Sur le plan thématique, il apparaît que pour nombre de réalisateurs présents, le cinéma reste avant tout un formidable outil de témoignage sur les réalités sociales et politiques de leurs pays respectifs. Les deux films chinois en compétition abordent ainsi tour à tour la désertification des campagnes au profit des villes, la perte des valeurs familiales, la situation des femmes prostituées ou vendues (Les moissons pourpres de Cai Shangjun) ainsi que l'obsession de modernisation du pays et les bouleversements de la société chinoise (Le vieux barbier de Hasi Chaolu). Dans un genre assez proche, mais cette fois en Asie centrale, Le martinet d'Abai Koulbai suit l'errance d'une jeune fille kazakhe livrée à elle-même dans la capitale Almaty. Trop occupés à survivre, ou à monter dans le train du progrès, les adultes s'avèrent incapables de l'aider, ou ne serait-ce que de remarquer la prévisible et choquante descente aux enfers dans laquelle elle s'engage. Là aussi, les valeurs traditionnelles en prennent un coup.

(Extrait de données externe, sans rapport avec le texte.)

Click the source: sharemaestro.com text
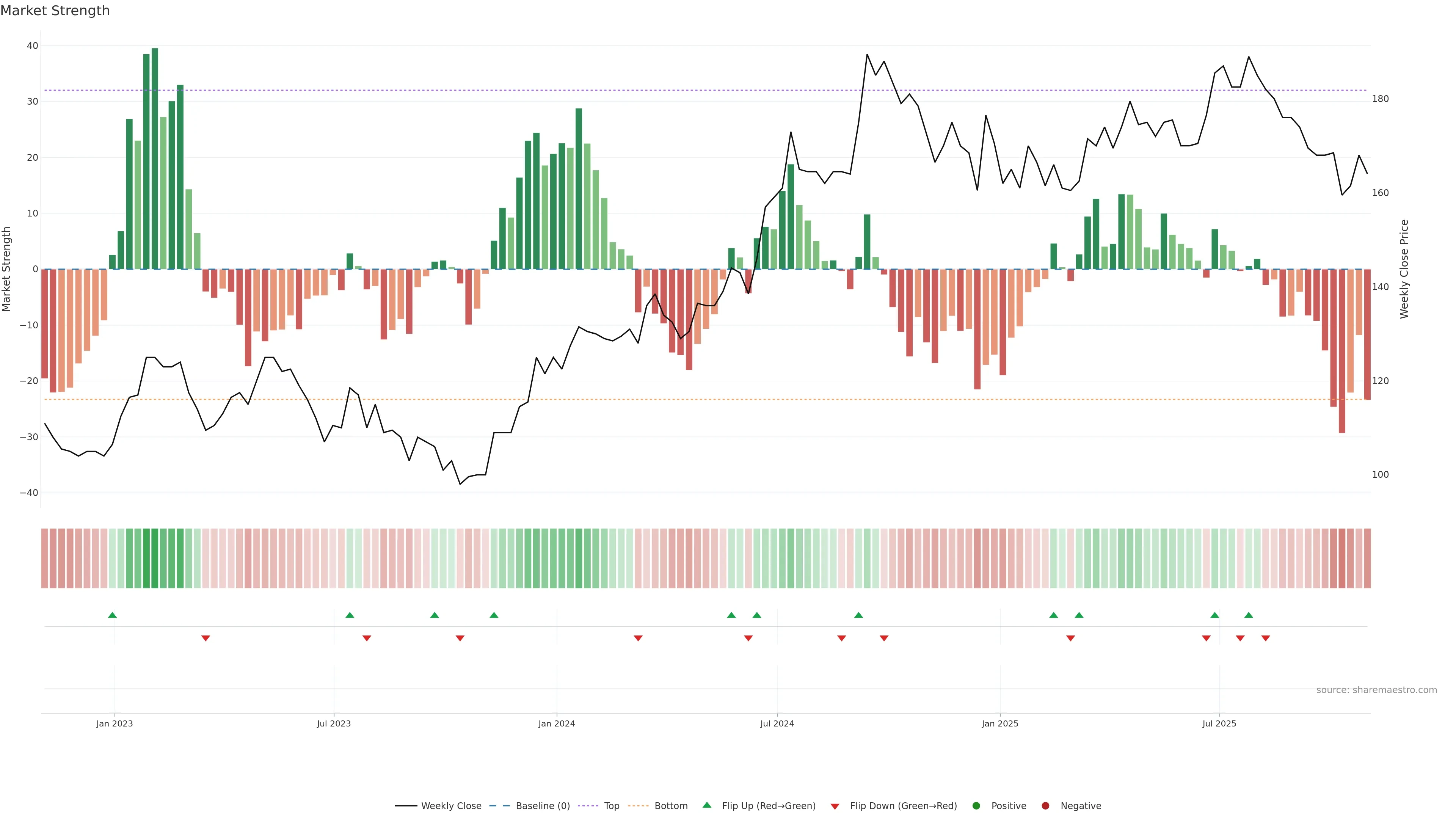 click(x=1376, y=690)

Autre tendance de cette sélection, la volonté d'apporter un témoignage culturel ou historique inédit. Palme du sujet sensible, Boyz Salkyn aborde la question du vol des fiancées. Dans les campagnes kirghizes, lorsqu'une famille souhaite marier son fils, elle enlève tout simplement la jeune fille choisie, et s'arrange ensuite avec ses parents. Ernest Abdyjaparov, le réalisateur du film, avoue avoir lui-même procédé ainsi pour se trouver une épouse... C'est sans doute pourquoi il traite le sujet avec un regard très bienveillant, réussissant l'exploit de réaliser un film léger et même par moments burlesque sur une coutume archaïque et machiste. Trois mères de l'israélienne Dina Zvi-Riklis relate quant à lui la vie de trois soeurs du début des années 40 à Alexandrie aux années 2000 en Israël. Sous forme de fresque romanesque et familiale, la réalisatrice évoque le don d'enfants, qui se pratiquait en Egypte, et le tiraillement des juifs d'Egypte exilés en Israël. Enfin, l'hommage du réalisateur philippin Auraeus Solito à la comédie de teenagers (Philippine science) parle aussi des années d'instabilité du pays, dans les années 80, avant le renversement du dictateur Marcos.

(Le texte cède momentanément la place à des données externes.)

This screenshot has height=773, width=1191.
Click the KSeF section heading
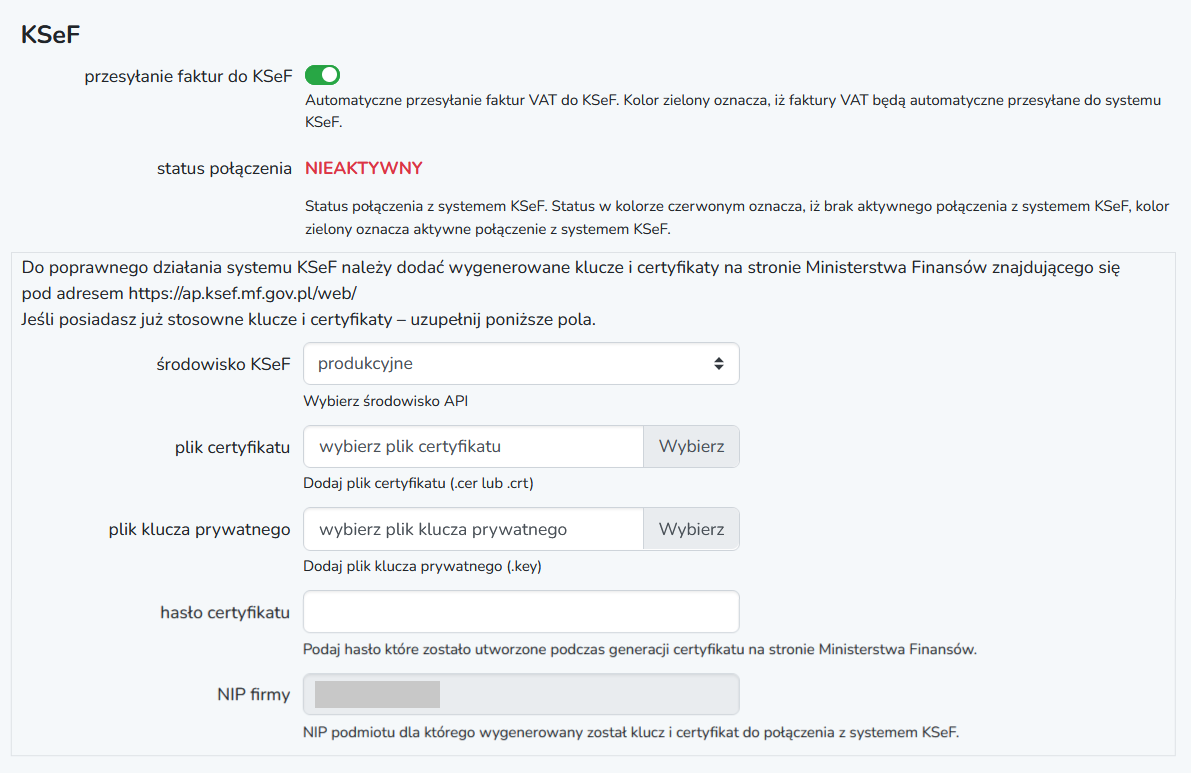tap(50, 34)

Et puis, bien sûr, il y a les oeuvres atypiques et personnelles dont le point commun est sans doute de porter un regard humaniste et presque sociologique sur une poignée d'individus particuliers : un père et sa fille adolescente au Ladakh (Frozen de Shivajee Chandrabhushan), une poignée de militaires à la recherche de leur liberté individuelle dans une région glacée d'Iran (Those three de Naghi Nemati), des couples confrontés au doute ou au désamour (Waiting for love de James Lee).

Enfin, en terme d'esthétique, on retient le noir et blanc sublime de Frozen et sa mise en scène suffisamment inventive pour lui avoir valu le qualificatif de film indien "le plus novateur de ces dix dernières années", les cadrages au plus près du Vieux barbier, le technicolor soyeux et élégant de Trois soeurs, les interminables plans quasi fixes de Waiting for love, et encore le cinéma vérité du Martinet, film urbain par excellence, ou les images trafiquées de Those three.